GOALS ->
**A)** Please decide whether each statement below agrees with the mCDR workshop text, answering yes or no and quoting the deciding words of the text: (i) The workshop took place at URI in September 2022. (ii) OCB would sponsor every meeting of each regional node. (iii) The White Paper is to be compiled once all regional nodes have met once.
**B)** Resume the mCDR workshop text after its final sentence and carry it forward.

EXCERPTED PASSAGE ->
____

Problem solving in marine carbon dioxide removal (mCDR)

Problem solving in marine carbon dioxide removal (mCDR): Identifying important questions and capabilities for studying new human perturbations to the ocean carbon system

A community workshop was held September 27-30, 2022 at URI. A key follow-on from the workshop is the development of a working group focused on mCDR. Working Group members will steer the spin-up of several regional nodes around the US, working in pairs to bring an in-person discussion of an mCDR topic to their region. OCB would sponsor the first meeting of the node, provide a discussion topic for that meeting, and an open online venue to broadcast the results of the discussion. After all regional nodes have met once, the outcomes of the discussions will be compiled into a White Paper of key research guidance for MRV of marine CDR. In addition to this written work, a key deliverable is community-building.  Working Group members would facilitate the connection of scientists with industry representatives, entrepreneurs, foundations, nonprofits and other scientists across disciplines and career stages. We emphasize that the planning and implementation of the nodes will be open-ended, collaborative, and iterative, allowing regional nodes to learn from each other but also tailor their needs to their specific groups.

____

PROVIDED DATA ->
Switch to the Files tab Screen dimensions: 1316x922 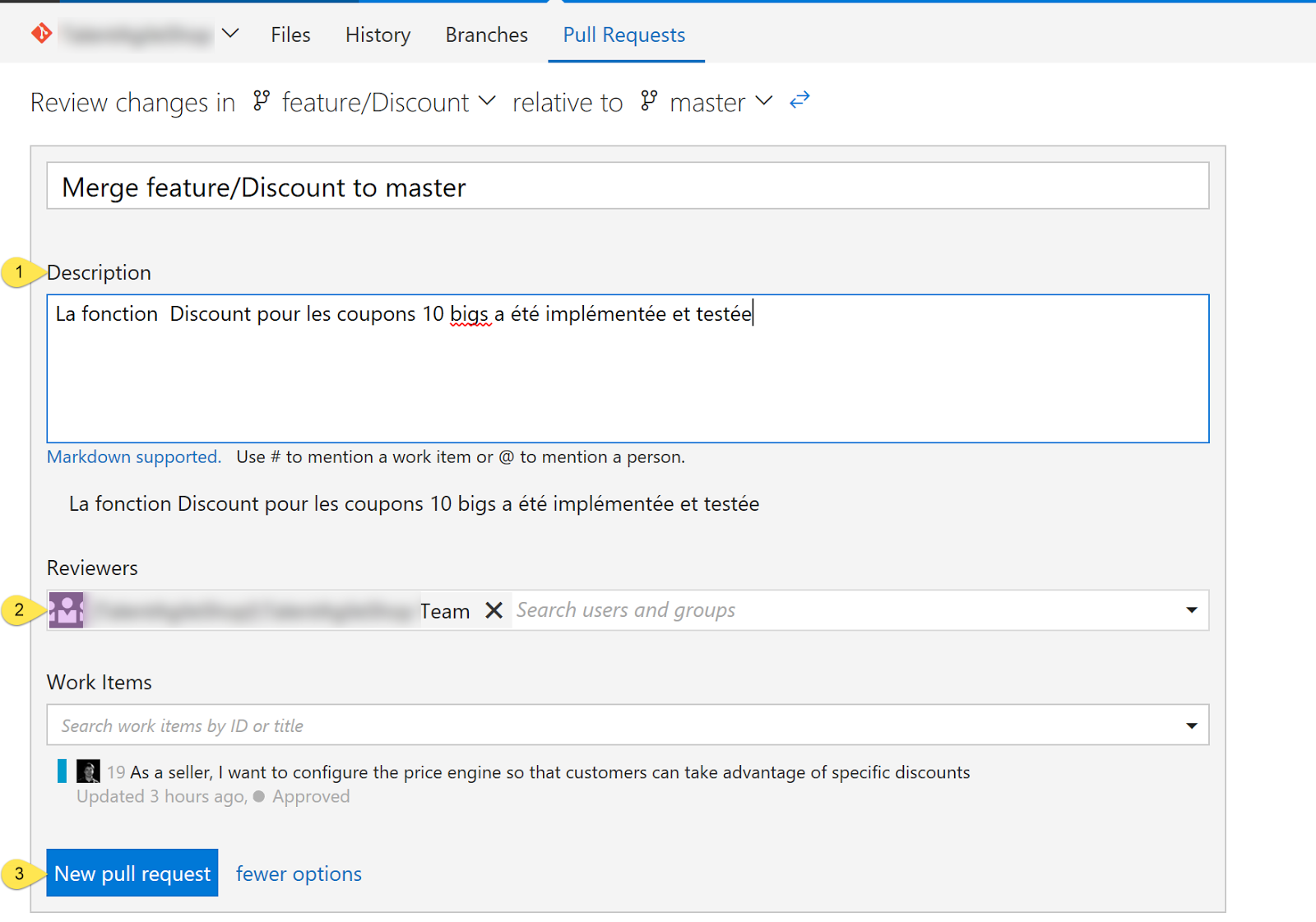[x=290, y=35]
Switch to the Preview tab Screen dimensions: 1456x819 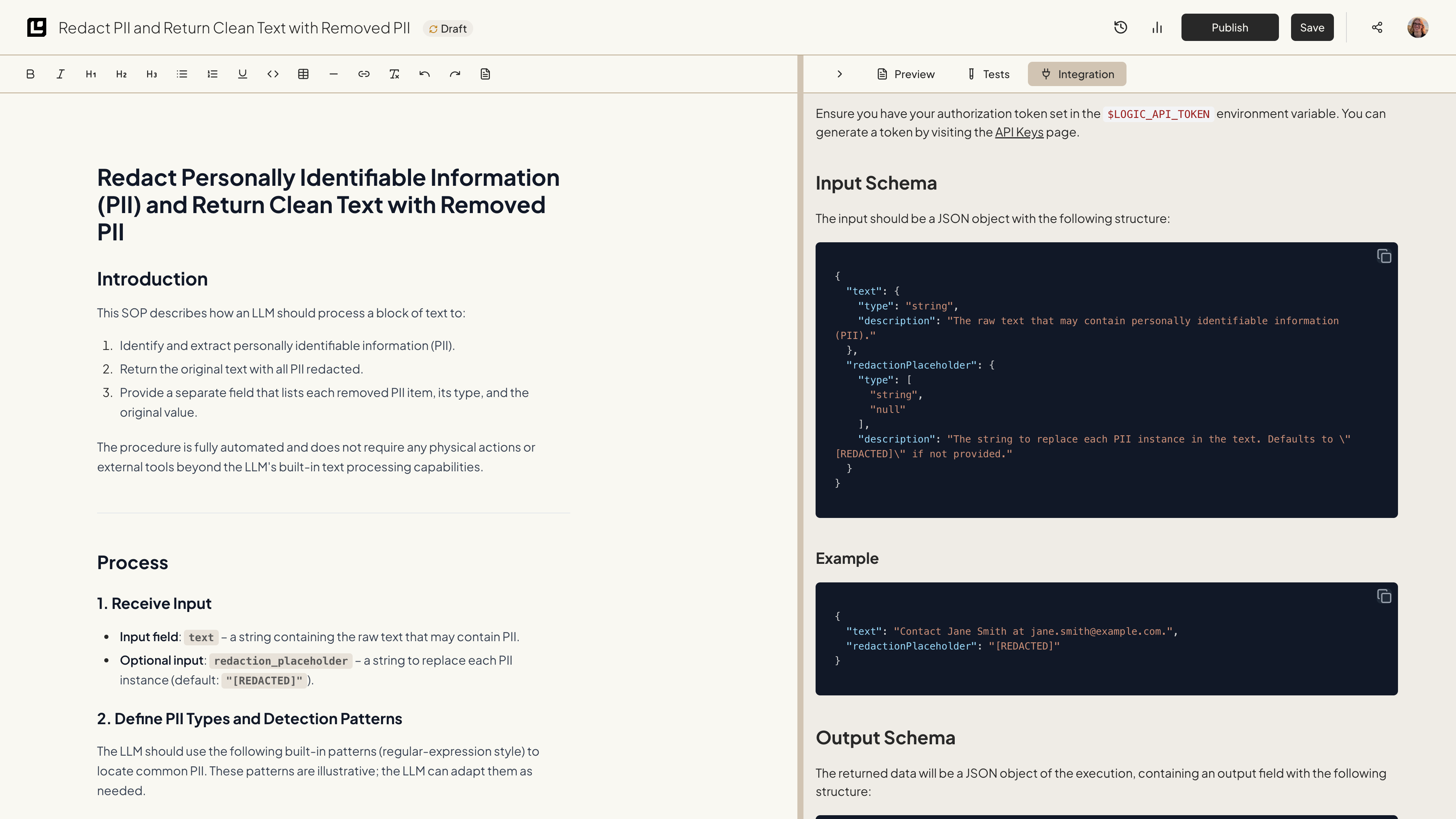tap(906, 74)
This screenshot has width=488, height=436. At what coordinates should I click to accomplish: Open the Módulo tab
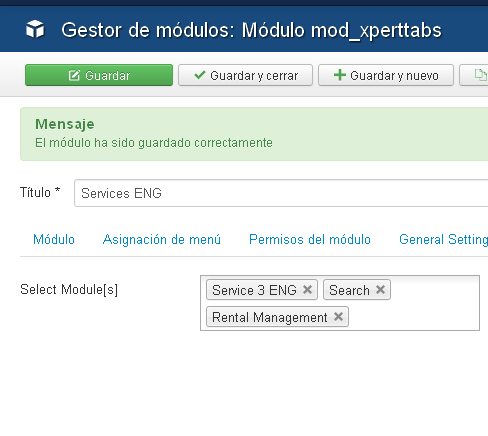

____

ANSWERS BY TASK ->
**A)**
(i) Yes: "A community workshop was held September 27-30, 2022 at URI."
(ii) No: "OCB would sponsor the first meeting of the node"
(iii) Yes: "After all regional nodes have met once, the outcomes of the discussions will be compiled into a White Paper of key research guidance for MRV of marine CDR."

**B)**
Background and Justification

Limiting warming to levels that avoid extreme risk (1.5 - 2°C) will require removing multiple gigatons of carbon dioxide from the atmosphere each year, on top of immediate and substantial reductions of greenhouse emissions (SR1.5: IPCC, 2018). Two linked OCB activities designed to marshal the ocean biogeochemistry community to set priorities in marine carbon dioxide removal (mCDR): a workshop designed to both educate and challenge our colleagues to engage mCDR research and and a working group to begin setting benchmarks for problem-solving. Overall, the aim of the paired workshop and working group is to move beyond calls for more research that identifies unknowns, and transition to solutions-based blueprints and best practices to resolve key issues. One benefit will be a networked international community of practice that can work together to address important interdisciplinary questions in CDR research. Second, this community should go beyond scientific researchers, to include agency and governance voices from the beginning. Ultimately, our research outputs should inform evidence-based decision making, so it will be essential to understand decision points and needs to scale research projects. Including those voices and needs from the outset will help the OCB community accelerate the transition of scientific research to public benefit, an especially important factor given the urgency of this problem.

Read the full proposal.


Jessica Cross (NOAA PMEL)

Lennart Bach (Univ. Tasmania)

Jaime Palter (URI)

Clare Reimers (OSU)

Matt Long (NCAR)

Patrick Rafter (UCI)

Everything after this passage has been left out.